Agus salió despedido
hacia Davide, seguido de Pedro. Le cogieron entre los dos y le sacaron del
círculo para llevarle hasta la pared de los ventanales donde le apoyaron
mientras le observaban con horror.
— Os vamos a matar
hijos de puta. — les dijo Pedro con una rabia serena mientras los tres hermanos
noruegos se hundían en la decepción por lo ineficaz de su ritual.
Casi al borde del
desmayo, los hermanos se bajaron de la mesa y se arrodillaron en el suelo.
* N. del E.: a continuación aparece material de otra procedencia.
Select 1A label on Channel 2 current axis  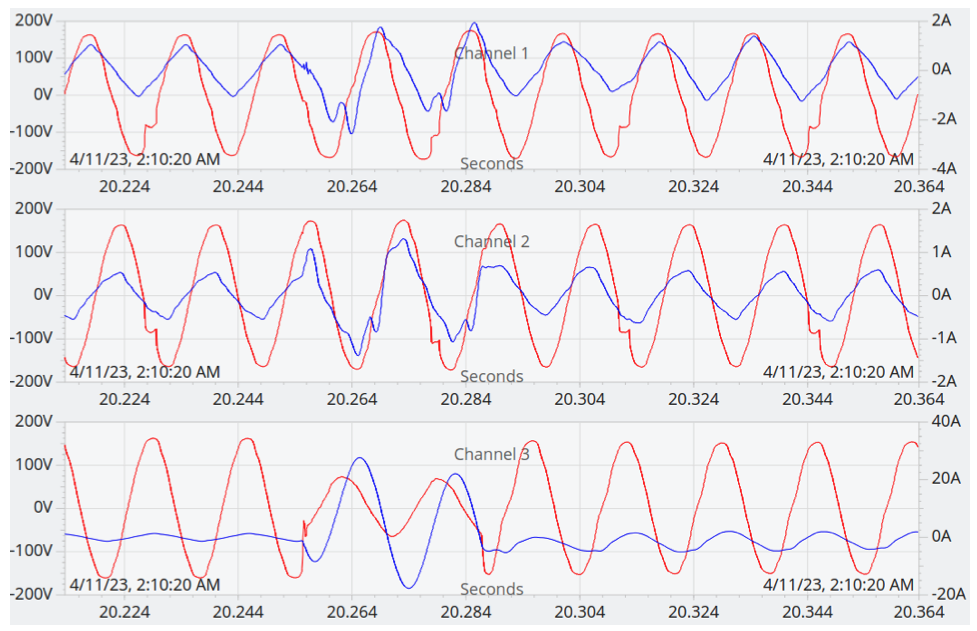point(941,252)
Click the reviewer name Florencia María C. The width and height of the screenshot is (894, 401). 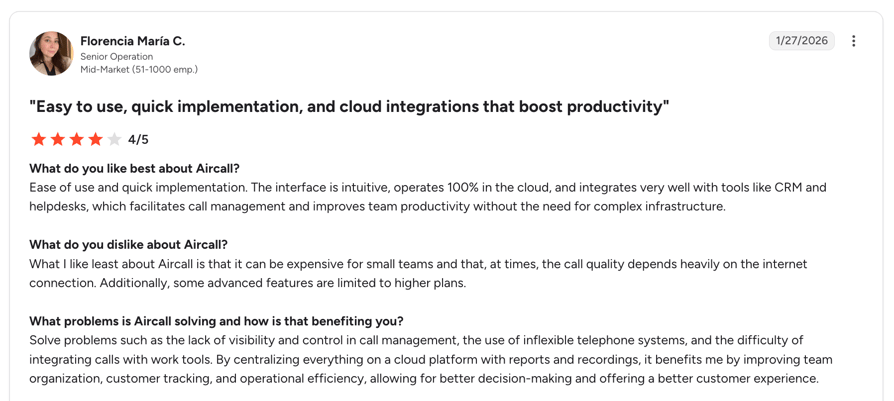pos(133,41)
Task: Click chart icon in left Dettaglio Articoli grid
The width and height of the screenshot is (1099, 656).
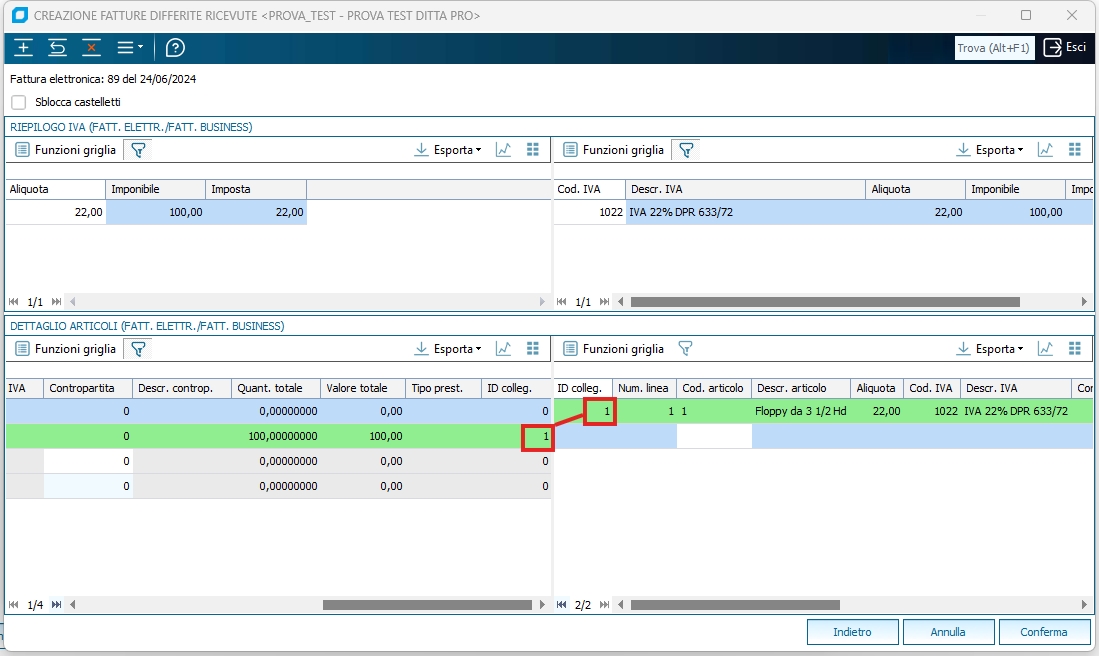Action: tap(503, 349)
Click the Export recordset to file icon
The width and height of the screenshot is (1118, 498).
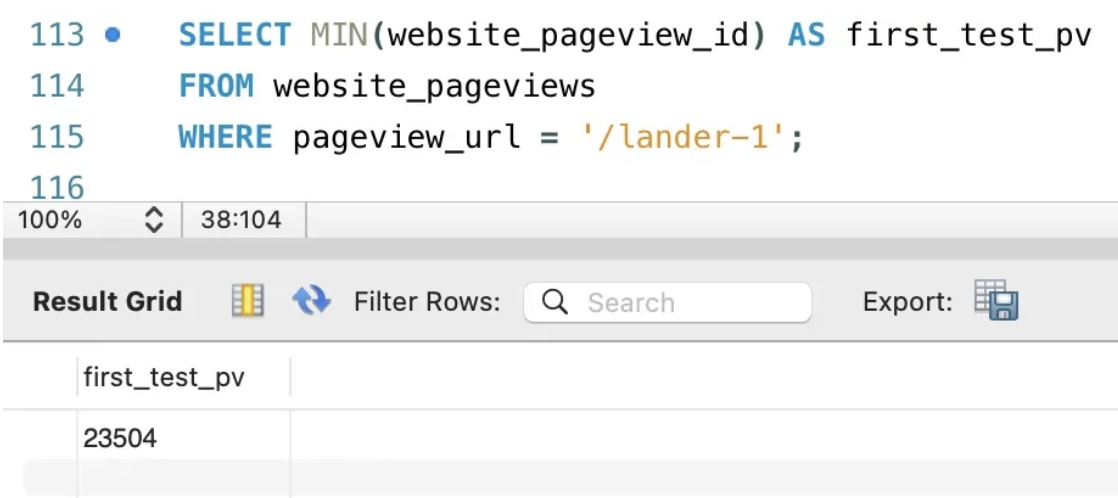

Pedro, aun con la curiosidad de saber cómo tres noruegos de no más de 22 años
llegaron a saber de la leyenda, se empezó a acercar a ellos con la firme
intención de aprovecharse de su estado para vengarse, aunque sin saber muy bien
cómo. Cuando llegó a coger a uno de los hermanos de la camiseta, con la mirada
torva, la música del casete paró en seco. Esto, inesperado, hizo despistarse a
Pedro, que miró al casete desconcertado, pues el hermano que más próximo estaba
a él yacía casi desangrado en el suelo. Sin tiempo a pensar tan siquiera que la
cinta se hubiese acabado, el aire empezó a arrastrar a la habitación un sonido
leve, metálico. Como el de una herradura pisando suelo. Un sonido cada vez más
nítido, cada vez más próximo. Se podía intuir que desde el pasillo se acercaba
al aula, lento, sigiloso. Tanto Agus como Pedro siguieron con la mirada, a
través de la pared, el avance de aquellos siniestros pasos, cada vez más
próximos a la puerta. Con un calor insoportable dentro del cuarto, el hermano
noruego al que sujetaba Pedro soltó una débil carcajada que hizo dirigir la
atención de los dos hacia él. El hermano, todavía esbozando la mueca de
sonrisa, redirigió con un último esfuerzo la mirada de sus ojos hacía la
entrada. Pedro y Agus le siguieron. Por
el umbral de la puerta asomaban dos patas de animal. De cabra, tal vez, cuyas pezuñas
estaban marcadas por profundas hendiduras.